Created 10-01-2017 02:39 PM
Hello
We have a 9 DataNode CentOs 6 cluster running HDP 2.6.1 & Ambari 2.5.1
Lately we've noticed that one data node lost heartbeat in Ambari. We restarted the ambari agent on the data node but it didn't help.
We restarted the entire DataNode server but no luck.
We did notice that:
- /usr/bin/python /usr/lib/python2.6/site-packages/ambari_agent/main.py start is always on 100% cpu (centos6), while in all other nodes it barely uses 1%.

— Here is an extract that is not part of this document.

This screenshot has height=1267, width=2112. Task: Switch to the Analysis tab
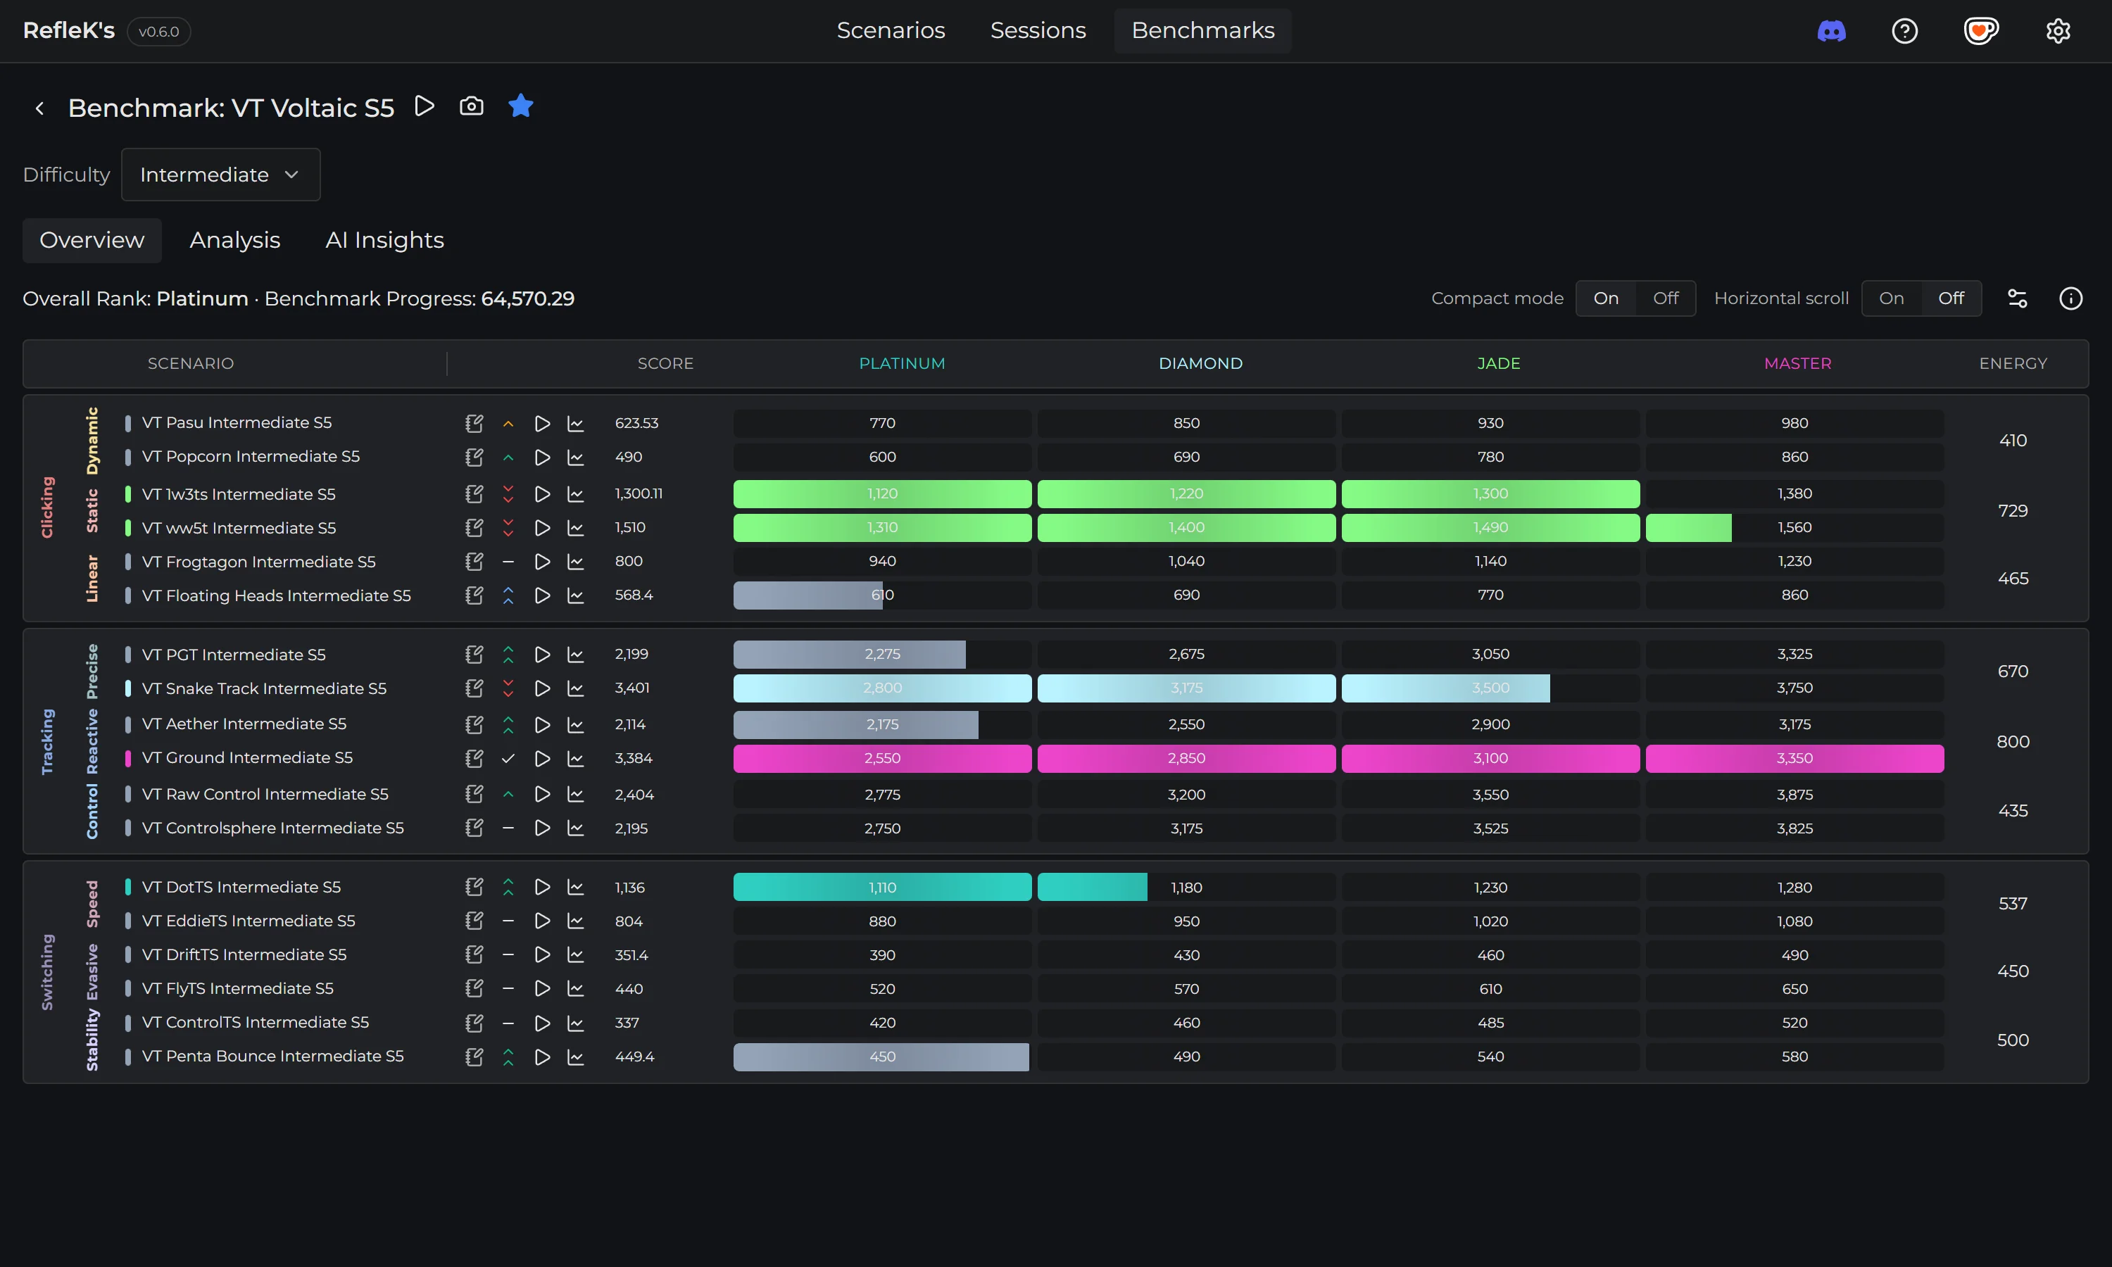(x=235, y=240)
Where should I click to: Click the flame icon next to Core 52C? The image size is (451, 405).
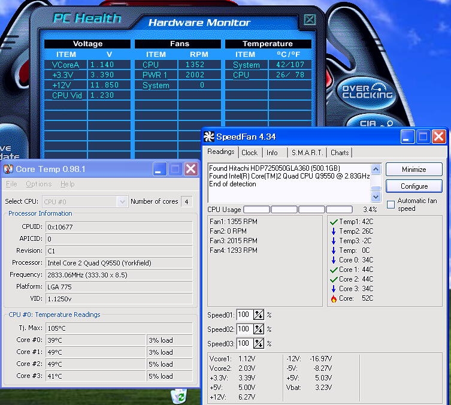pyautogui.click(x=334, y=298)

- The ambari-agent.log shows no errors besides a timeout while checking the JCE. It runs the following command:
"/usr/jdk64/jdk1.8.0_77/bin/java -jar /var/lib/ambari-agent/tools/jcepolicyinfo.jar -tu" and receives a timeout.
Running the command manually does return a result after 6 seconds, while in other datanodes in just 1 second. (thus the timeout which is 5 seconds).
- ambari agent is 2.5.1.0-159.x86_64 same as all other DN's
- java version is 1.8.0_77 same as all other DN's
- NodeManager works without a problem on that data node and it runs applications fine. It's just the heartbeat/ambari-agent issue.
- Name resolution & netwrok between data node & ambari is working fine.
Any advice will be appreciated.
Adi
Created 10-03-2017 12:08 PM
Problem solved!
In case anyone else encounters the following:
1. Servers losing heartbeat for no reason
2. ambari agent always hogs 100% cpu
3. running "yarn application -list" produces results but slow than other servers.
4. In general the server is slow
The fix was to set the CPU in BIOS to use profile "maximum performance"
For some reason the server was set (in our case DELL, but it is in every BIOS out there) to default CPU profile which means low resources for low voltage use.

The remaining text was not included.